With rising oil prices and weak demand, both airlines have been seen as vulnerable. Icelandair’s share price has slumped by one-third over the past year, though it rose sharply on news of the deal.

Wow Air has been suffering financially, and the fact that its shareholders will get only 5.4 per cent of the value of the two airlines combined indicates its precarious situation.

Icelandair said the airlines will continue to operate under separate brands. Their combined market share on the transatlantic market is around 3.8 per cent.

“The acquisition creates opportunity for both companies to become even better prepared to provide international carriers with strong competition,” a statement said.

Bogi Nils Bogason, Icelandair Group’s chief executive, said: “There are many opportunities for synergies with the two companies.

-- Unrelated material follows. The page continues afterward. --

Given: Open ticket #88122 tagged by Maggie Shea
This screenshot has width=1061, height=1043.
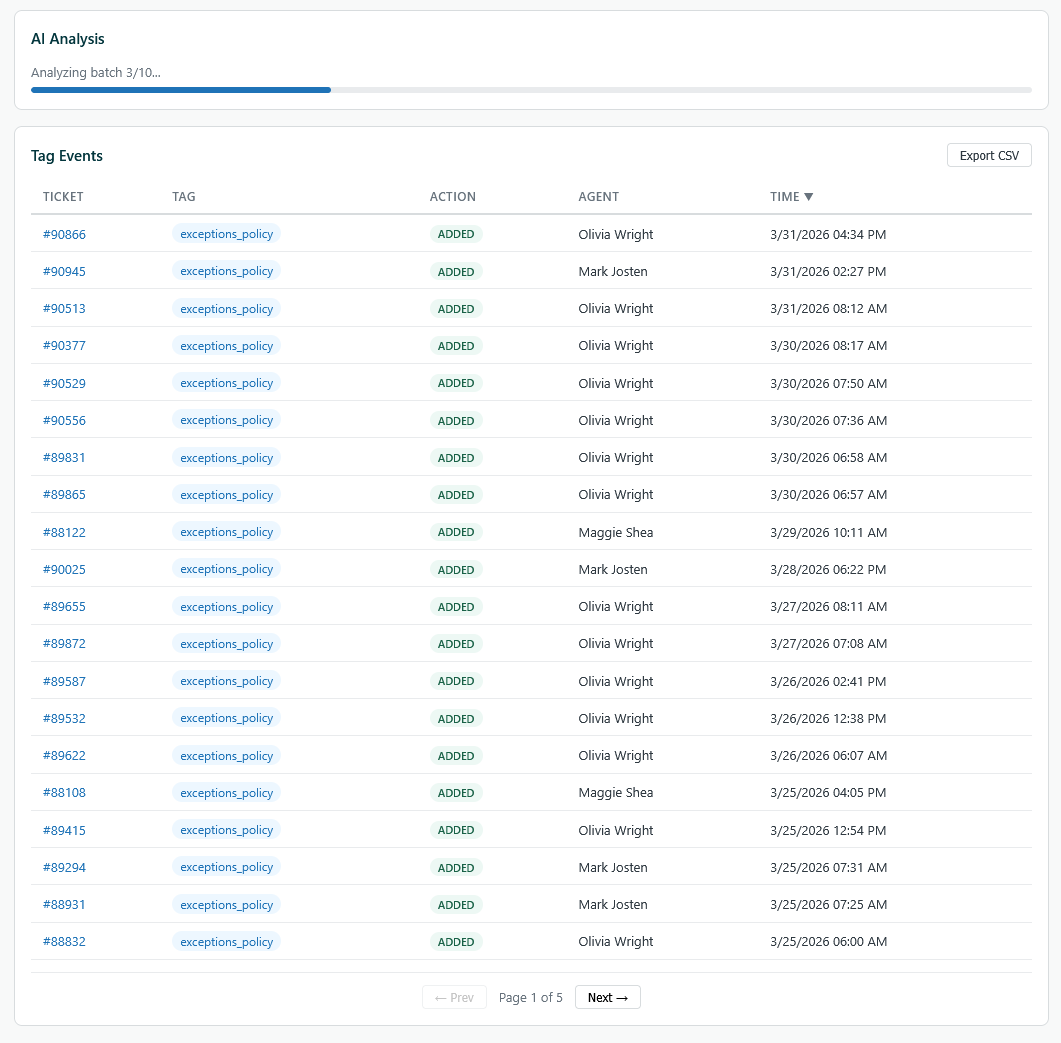Looking at the screenshot, I should [x=64, y=532].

“The tourism industry is one of the cornerstones of the Icelandic economy and it is important that flights to and from Iceland will remain frequent.”

Skúli Mogensen, the founder and chief executive of Wow Air, said: “I am thankful for the response we have received since our very first flight. We have created a strong team that has reached remarkable success and has been a pioneer in low-cost flights across the North Atlantic.”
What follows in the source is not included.